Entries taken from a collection
- - -

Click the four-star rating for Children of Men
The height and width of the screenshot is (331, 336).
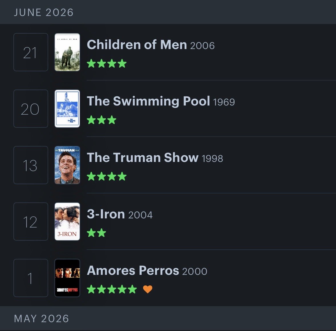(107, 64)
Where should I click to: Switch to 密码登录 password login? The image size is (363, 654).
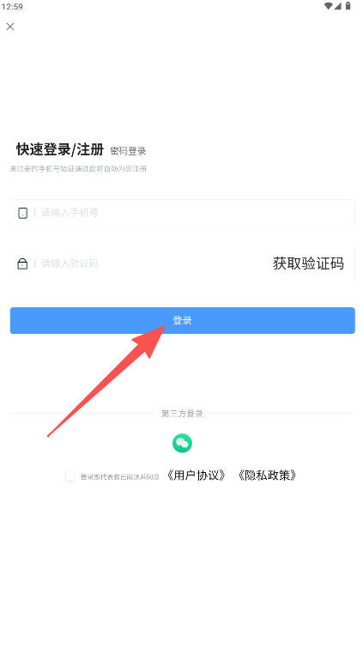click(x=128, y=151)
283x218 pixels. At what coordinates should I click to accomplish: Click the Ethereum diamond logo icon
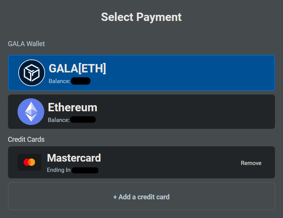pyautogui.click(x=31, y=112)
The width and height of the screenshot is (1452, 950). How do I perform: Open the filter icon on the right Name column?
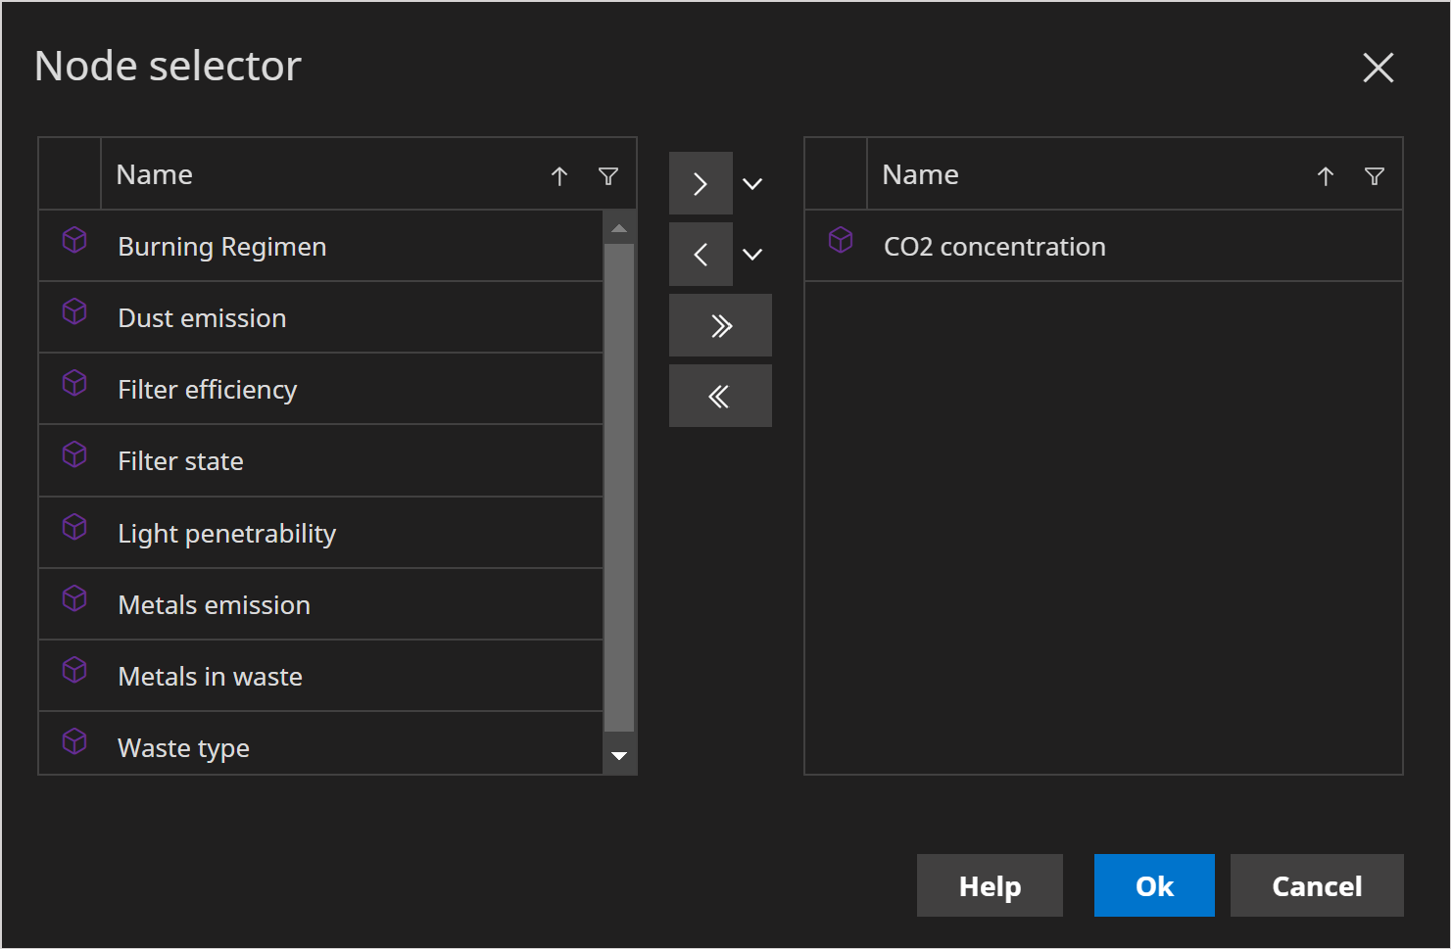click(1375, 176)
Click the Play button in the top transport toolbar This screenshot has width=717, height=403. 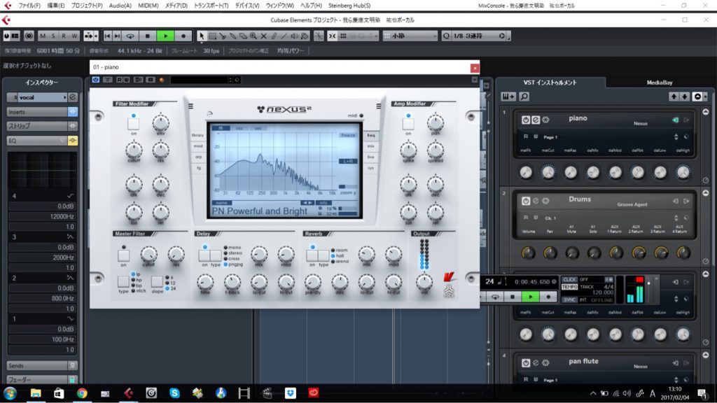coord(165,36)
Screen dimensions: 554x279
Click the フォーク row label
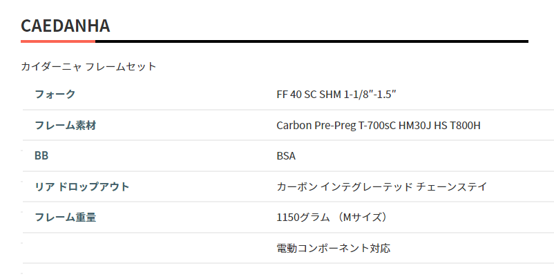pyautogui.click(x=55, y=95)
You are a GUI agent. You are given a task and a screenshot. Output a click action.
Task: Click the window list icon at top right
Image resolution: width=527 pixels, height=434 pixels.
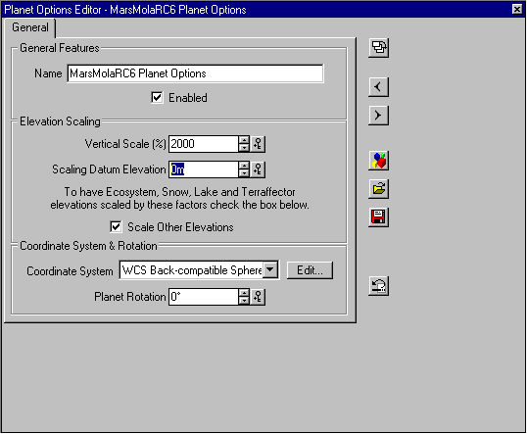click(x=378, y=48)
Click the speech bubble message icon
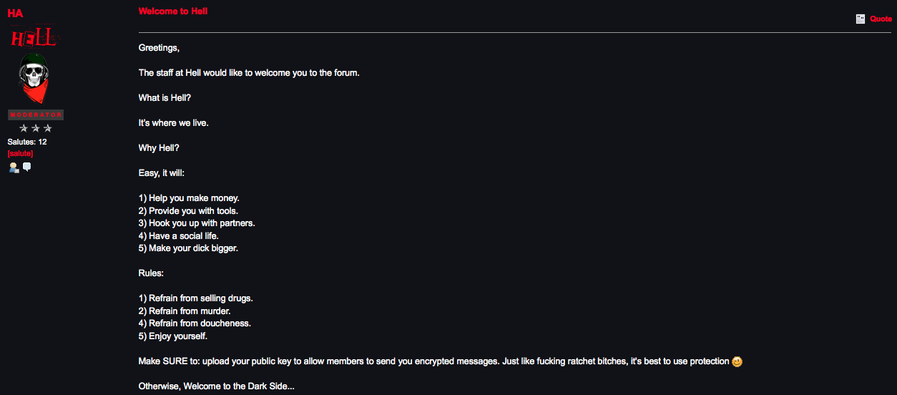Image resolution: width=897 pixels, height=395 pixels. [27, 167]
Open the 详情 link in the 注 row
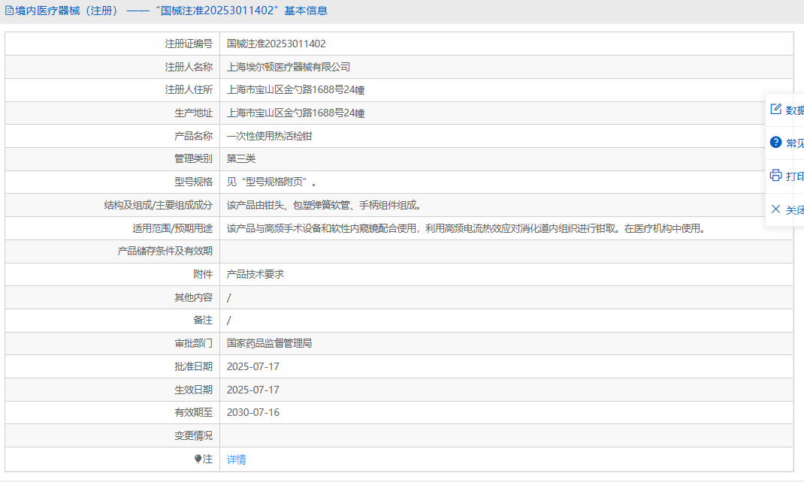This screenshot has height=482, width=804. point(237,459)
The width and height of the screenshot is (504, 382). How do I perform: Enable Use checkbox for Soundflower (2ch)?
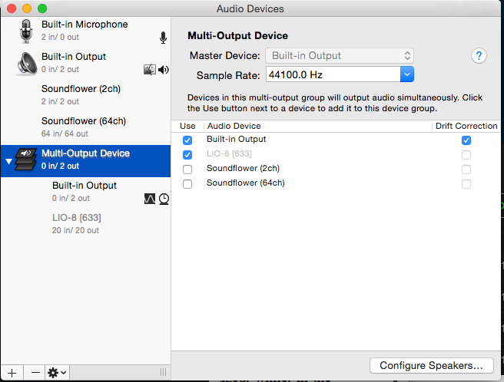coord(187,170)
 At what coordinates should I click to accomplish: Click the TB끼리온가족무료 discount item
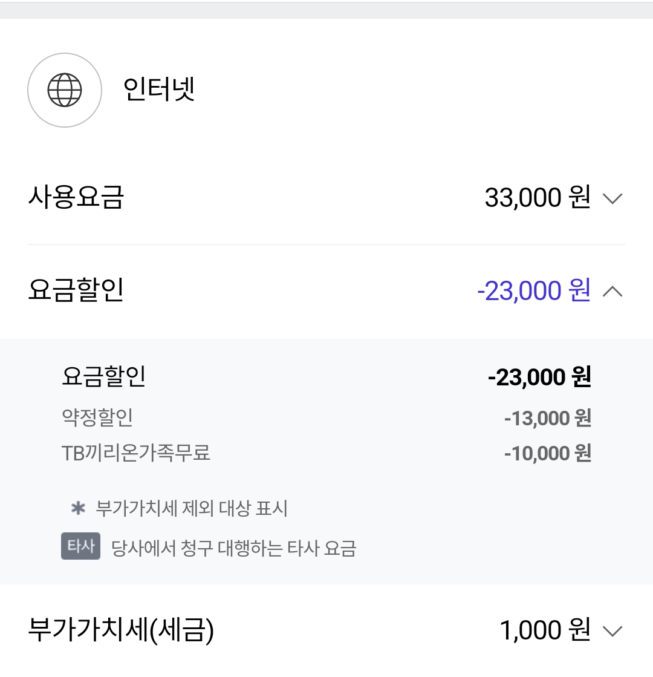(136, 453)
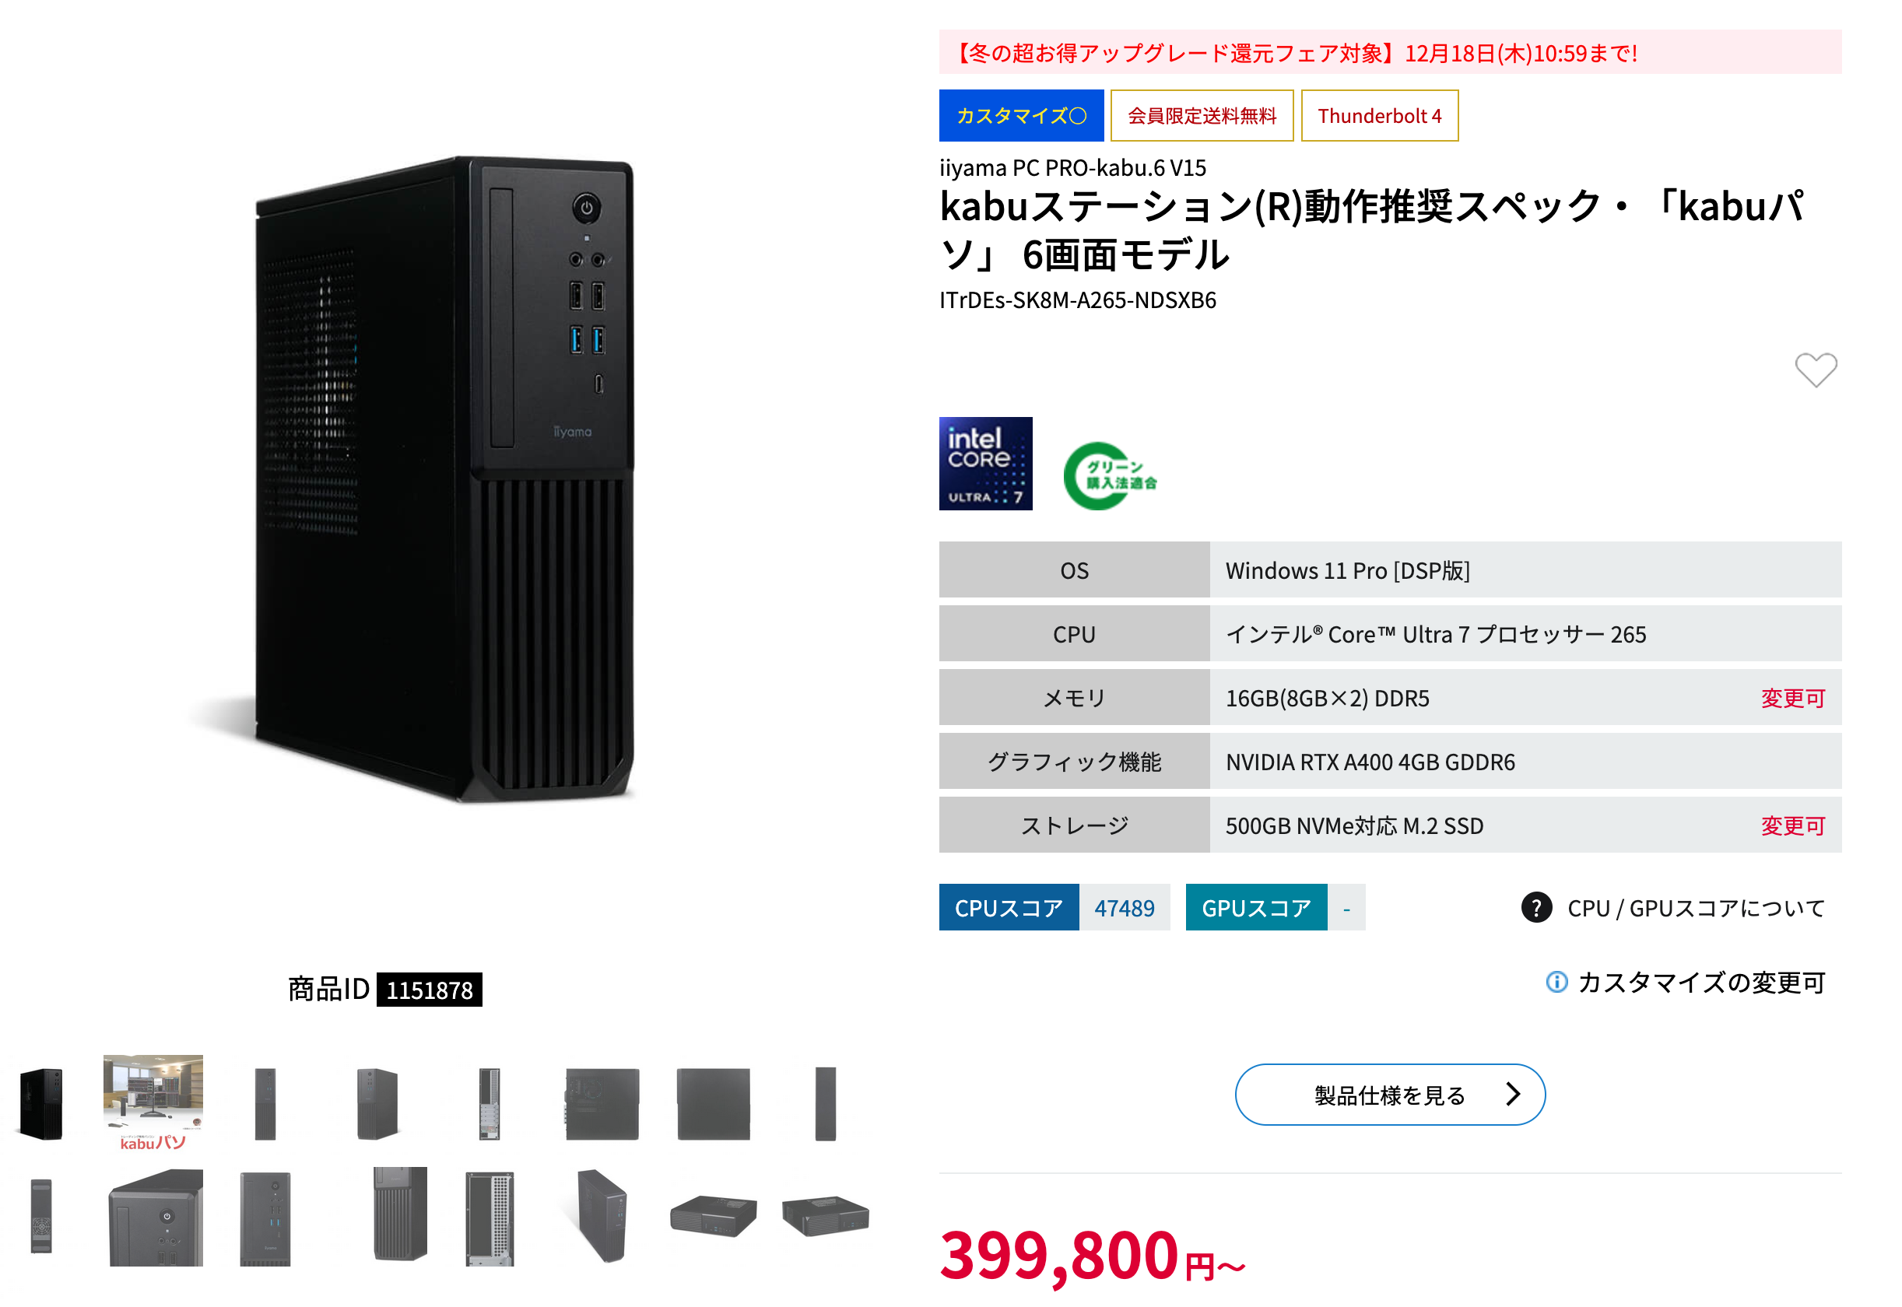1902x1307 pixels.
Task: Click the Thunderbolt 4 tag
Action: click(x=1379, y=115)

- - -

*Prompt:* The lines from the one containing "The width and height of the screenshot is (504, 382)." through the end of the data above are to be copied exactly, both ends included, and pictures are to be omitted.

*Answer:*
The width and height of the screenshot is (504, 382). How do I perform: Enable Use checkbox for Soundflower (2ch)?
coord(187,170)
 At what coordinates should I click to accomplish: Click the TB끼리온가족무료 discount item
(136, 453)
1902x1307 pixels.
Task: Click the Thunderbolt 4 tag
Action: click(x=1379, y=115)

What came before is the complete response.